_Task item:_ Take the lines that open with the one containing "coordinates (116, 127)." and close with the one containing "I want to click on x-tick-label: 10-07-2016, so". Replace every "Locate an element on the screen" in them with "Find an element on the screen" and return only those lines, otherwise unchanged.

_Data for review:_
════════════════════

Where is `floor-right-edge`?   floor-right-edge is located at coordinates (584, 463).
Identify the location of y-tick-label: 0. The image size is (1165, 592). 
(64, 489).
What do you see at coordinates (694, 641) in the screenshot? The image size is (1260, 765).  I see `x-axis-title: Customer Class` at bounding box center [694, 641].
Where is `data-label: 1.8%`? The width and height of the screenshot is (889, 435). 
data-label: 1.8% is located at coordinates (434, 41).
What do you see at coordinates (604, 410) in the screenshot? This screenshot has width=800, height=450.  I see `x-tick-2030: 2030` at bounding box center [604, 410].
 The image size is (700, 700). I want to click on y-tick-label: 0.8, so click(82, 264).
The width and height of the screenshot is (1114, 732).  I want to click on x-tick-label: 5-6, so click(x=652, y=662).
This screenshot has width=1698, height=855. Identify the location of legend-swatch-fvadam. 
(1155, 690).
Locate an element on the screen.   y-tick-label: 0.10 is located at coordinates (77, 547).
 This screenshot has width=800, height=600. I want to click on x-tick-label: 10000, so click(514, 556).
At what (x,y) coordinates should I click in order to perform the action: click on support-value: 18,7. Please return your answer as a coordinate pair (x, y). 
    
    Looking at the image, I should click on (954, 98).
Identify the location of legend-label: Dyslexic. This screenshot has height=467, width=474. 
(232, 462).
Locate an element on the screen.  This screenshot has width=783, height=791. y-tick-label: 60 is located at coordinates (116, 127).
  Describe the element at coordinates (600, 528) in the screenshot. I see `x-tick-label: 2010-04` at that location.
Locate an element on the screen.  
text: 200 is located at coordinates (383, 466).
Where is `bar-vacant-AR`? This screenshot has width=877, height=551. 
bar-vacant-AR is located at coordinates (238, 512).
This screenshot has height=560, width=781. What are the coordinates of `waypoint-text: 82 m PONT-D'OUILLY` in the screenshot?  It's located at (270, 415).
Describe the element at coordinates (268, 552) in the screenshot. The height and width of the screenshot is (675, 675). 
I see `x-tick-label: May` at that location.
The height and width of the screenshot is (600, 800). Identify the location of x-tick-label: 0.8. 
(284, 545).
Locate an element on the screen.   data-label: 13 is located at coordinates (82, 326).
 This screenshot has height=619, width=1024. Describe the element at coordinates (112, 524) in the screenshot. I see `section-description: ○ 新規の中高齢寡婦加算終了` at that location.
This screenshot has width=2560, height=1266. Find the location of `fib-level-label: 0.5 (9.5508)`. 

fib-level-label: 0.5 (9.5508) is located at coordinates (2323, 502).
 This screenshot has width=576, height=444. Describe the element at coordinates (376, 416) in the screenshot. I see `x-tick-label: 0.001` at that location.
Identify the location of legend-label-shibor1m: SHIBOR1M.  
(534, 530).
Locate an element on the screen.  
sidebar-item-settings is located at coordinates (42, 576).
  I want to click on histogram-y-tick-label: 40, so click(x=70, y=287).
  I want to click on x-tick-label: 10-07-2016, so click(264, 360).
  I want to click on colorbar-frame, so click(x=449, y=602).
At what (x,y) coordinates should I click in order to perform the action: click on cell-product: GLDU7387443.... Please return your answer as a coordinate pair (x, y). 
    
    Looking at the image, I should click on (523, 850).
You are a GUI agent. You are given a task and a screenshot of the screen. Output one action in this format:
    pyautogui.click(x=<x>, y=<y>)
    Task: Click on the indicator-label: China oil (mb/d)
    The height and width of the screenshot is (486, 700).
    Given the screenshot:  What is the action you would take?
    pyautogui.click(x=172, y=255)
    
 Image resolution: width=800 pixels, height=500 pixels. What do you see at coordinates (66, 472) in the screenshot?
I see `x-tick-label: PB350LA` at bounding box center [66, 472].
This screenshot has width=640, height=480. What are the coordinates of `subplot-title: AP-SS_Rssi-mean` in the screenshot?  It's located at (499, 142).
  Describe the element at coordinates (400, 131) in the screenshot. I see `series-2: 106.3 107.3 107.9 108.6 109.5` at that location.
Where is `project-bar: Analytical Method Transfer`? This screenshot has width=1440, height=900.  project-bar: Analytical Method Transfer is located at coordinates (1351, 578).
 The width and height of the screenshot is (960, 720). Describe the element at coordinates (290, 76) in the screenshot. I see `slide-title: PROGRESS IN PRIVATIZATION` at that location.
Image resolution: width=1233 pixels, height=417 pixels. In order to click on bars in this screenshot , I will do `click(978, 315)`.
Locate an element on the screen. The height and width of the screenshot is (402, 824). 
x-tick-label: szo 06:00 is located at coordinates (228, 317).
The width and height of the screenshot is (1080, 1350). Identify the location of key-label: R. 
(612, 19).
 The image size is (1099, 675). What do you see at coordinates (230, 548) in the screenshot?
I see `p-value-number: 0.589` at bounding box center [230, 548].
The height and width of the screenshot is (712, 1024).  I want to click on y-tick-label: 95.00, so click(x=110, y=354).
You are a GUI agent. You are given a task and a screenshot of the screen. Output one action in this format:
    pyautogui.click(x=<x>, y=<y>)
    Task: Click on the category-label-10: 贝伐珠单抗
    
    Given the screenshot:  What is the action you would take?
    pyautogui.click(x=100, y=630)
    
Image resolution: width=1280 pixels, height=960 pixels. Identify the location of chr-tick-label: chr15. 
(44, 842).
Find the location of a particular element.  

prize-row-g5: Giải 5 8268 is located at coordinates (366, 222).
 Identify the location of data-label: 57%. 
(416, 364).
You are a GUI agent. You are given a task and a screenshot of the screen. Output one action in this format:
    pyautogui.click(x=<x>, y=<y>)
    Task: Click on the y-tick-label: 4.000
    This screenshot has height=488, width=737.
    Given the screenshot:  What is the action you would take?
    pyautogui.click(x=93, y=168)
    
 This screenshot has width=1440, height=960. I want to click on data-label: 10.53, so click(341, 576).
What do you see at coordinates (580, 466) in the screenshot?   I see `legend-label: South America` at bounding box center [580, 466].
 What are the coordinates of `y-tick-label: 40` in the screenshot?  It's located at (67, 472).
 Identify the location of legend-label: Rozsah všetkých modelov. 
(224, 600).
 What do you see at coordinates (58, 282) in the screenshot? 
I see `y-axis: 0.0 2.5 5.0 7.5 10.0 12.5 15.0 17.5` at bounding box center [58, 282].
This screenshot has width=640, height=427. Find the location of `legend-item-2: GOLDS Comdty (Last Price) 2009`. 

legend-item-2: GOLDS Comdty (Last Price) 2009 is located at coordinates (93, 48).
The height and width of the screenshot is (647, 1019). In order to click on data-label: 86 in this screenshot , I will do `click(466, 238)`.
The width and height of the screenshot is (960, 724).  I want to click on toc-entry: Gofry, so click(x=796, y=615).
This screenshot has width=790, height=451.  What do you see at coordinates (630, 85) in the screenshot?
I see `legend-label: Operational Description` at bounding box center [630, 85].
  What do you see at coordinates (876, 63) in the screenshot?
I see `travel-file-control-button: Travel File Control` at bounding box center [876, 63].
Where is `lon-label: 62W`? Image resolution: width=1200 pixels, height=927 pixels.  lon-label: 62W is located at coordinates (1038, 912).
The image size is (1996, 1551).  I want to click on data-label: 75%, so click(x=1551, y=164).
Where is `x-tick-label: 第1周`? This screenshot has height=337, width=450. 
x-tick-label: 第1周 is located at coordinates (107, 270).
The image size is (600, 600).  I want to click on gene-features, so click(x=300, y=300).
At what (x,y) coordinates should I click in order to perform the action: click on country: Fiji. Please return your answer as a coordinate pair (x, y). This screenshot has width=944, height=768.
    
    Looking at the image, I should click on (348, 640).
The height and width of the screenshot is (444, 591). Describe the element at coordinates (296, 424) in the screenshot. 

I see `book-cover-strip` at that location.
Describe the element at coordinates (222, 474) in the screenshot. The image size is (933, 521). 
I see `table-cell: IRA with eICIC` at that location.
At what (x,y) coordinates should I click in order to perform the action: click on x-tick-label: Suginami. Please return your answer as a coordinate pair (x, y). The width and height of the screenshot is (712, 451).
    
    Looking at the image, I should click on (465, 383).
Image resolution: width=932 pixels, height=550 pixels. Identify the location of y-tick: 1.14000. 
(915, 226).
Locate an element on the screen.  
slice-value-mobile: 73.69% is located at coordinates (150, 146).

════════════════════

_Completed task:_
Find an element on the screen.  This screenshot has width=783, height=791. y-tick-label: 60 is located at coordinates (116, 127).
  Describe the element at coordinates (600, 528) in the screenshot. I see `x-tick-label: 2010-04` at that location.
Find an element on the screen.  
text: 200 is located at coordinates (383, 466).
Where is `bar-vacant-AR`? This screenshot has width=877, height=551. 
bar-vacant-AR is located at coordinates (238, 512).
This screenshot has height=560, width=781. What are the coordinates of `waypoint-text: 82 m PONT-D'OUILLY` in the screenshot?  It's located at (270, 415).
Describe the element at coordinates (268, 552) in the screenshot. The height and width of the screenshot is (675, 675). 
I see `x-tick-label: May` at that location.
The height and width of the screenshot is (600, 800). Identify the location of x-tick-label: 0.8. 
(284, 545).
Find an element on the screen.   data-label: 13 is located at coordinates (82, 326).
 This screenshot has height=619, width=1024. Describe the element at coordinates (112, 524) in the screenshot. I see `section-description: ○ 新規の中高齢寡婦加算終了` at that location.
This screenshot has width=2560, height=1266. Find the location of `fib-level-label: 0.5 (9.5508)`. 

fib-level-label: 0.5 (9.5508) is located at coordinates (2323, 502).
 This screenshot has width=576, height=444. Describe the element at coordinates (376, 416) in the screenshot. I see `x-tick-label: 0.001` at that location.
Identify the location of legend-label-shibor1m: SHIBOR1M.  
(534, 530).
Find an element on the screen.  
sidebar-item-settings is located at coordinates (42, 576).
  I want to click on histogram-y-tick-label: 40, so click(x=70, y=287).
  I want to click on x-tick-label: 10-07-2016, so click(264, 360).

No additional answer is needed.